- _Your goal_:
Reproduce word for word the lines of the data below, from the line containing "Tap the 26.8 GB used storage value" through the line containing "click(726, 382)", both included. Leave out any pictures.

- _Record list_:

○ ○ ○ ○

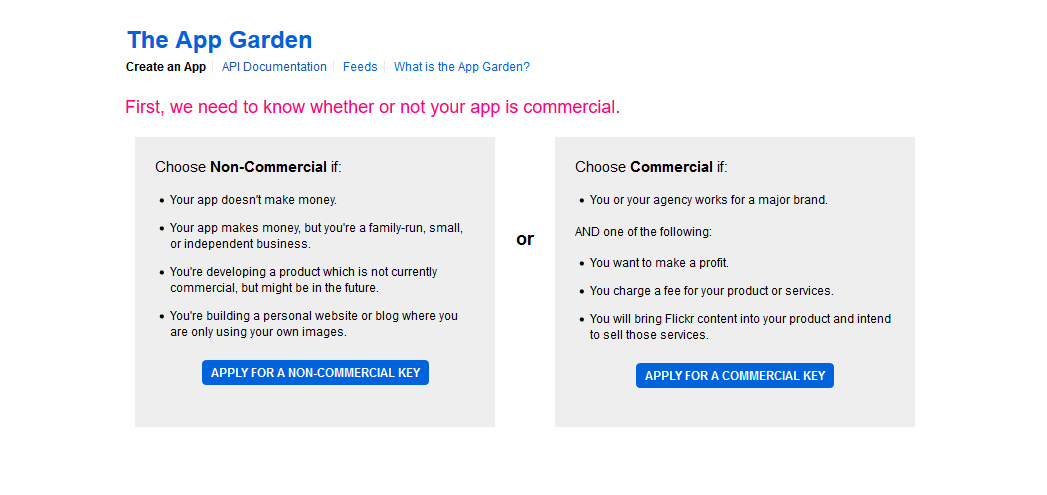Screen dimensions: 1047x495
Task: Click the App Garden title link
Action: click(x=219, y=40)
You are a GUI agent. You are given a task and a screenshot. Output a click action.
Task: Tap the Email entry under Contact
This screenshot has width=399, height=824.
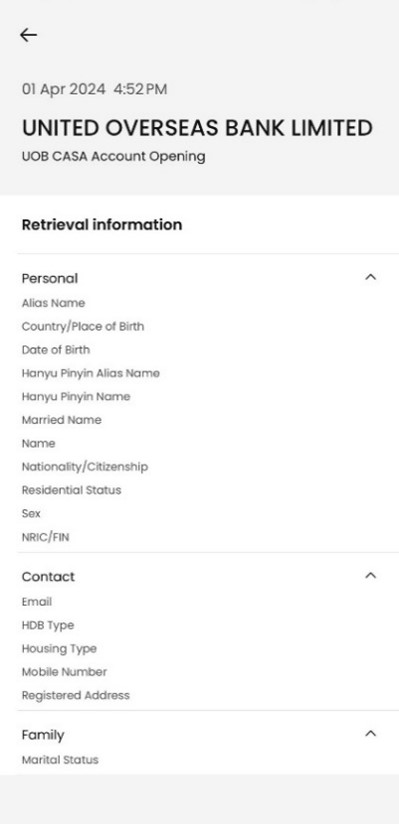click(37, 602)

○ ○ ○ ○

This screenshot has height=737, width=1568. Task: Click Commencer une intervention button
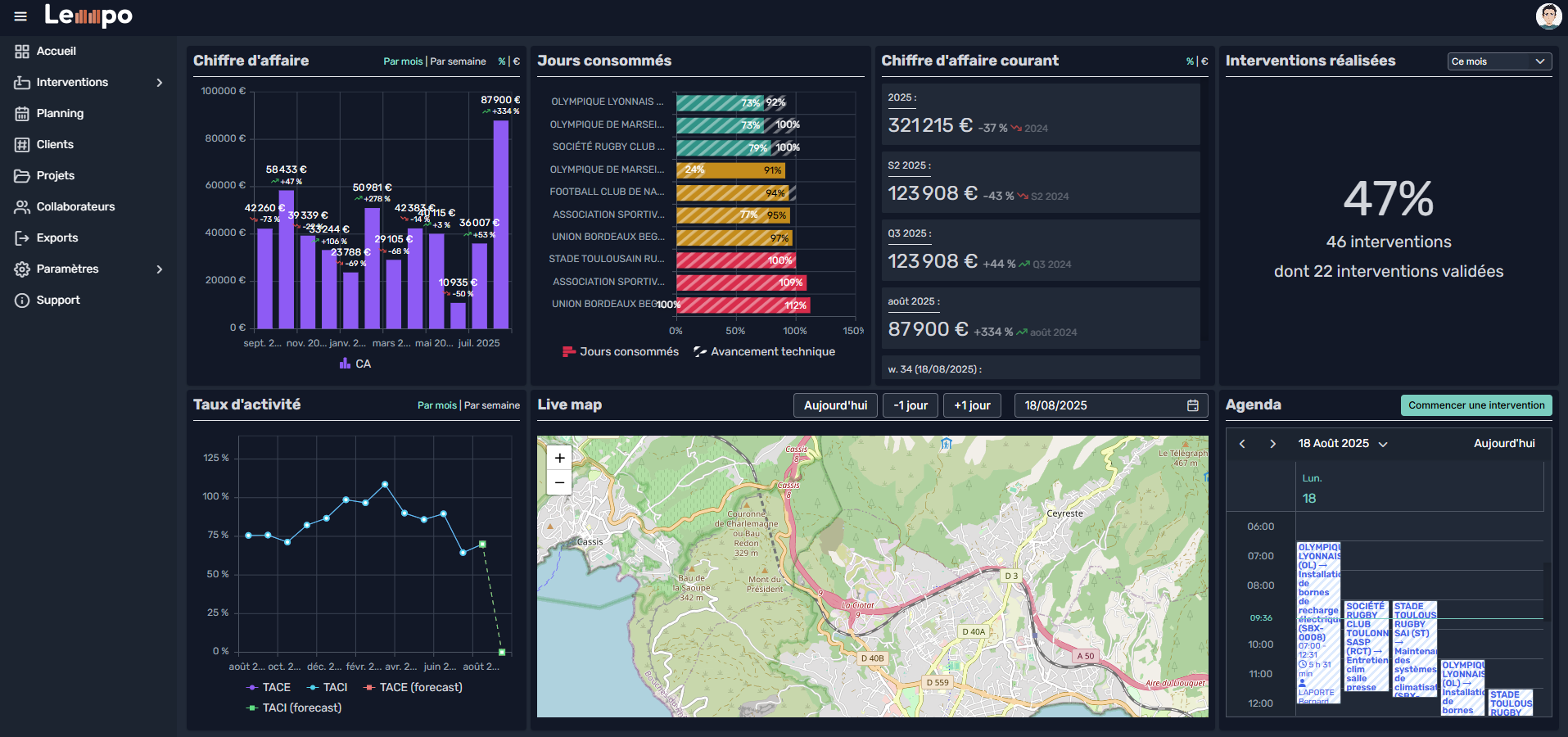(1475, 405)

○ ○ ○ ○

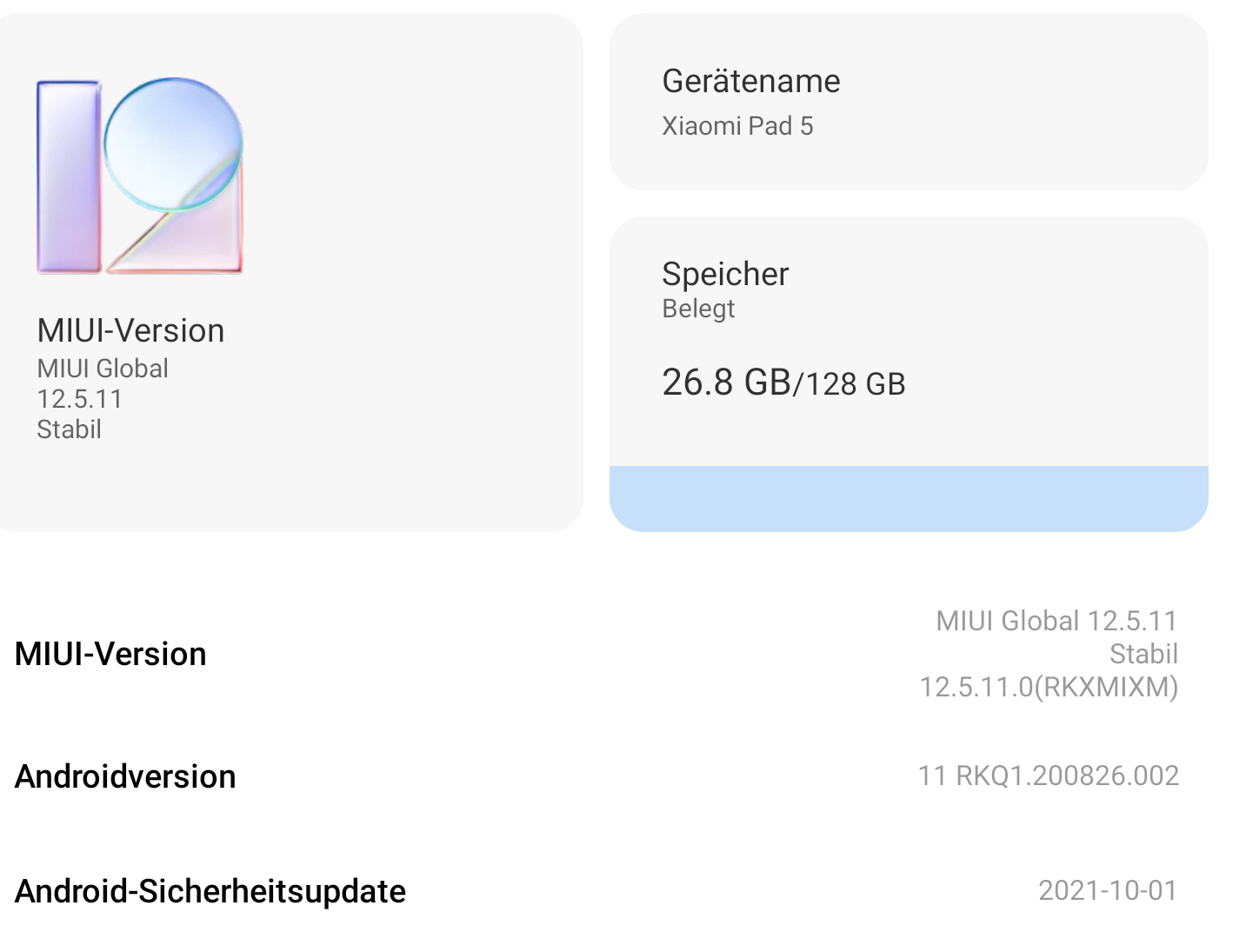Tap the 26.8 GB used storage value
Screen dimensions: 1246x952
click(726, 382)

○ ○ ○ ○

- _Answer to the problem_:
Tap the 26.8 GB used storage value
Screen dimensions: 1246x952
click(726, 382)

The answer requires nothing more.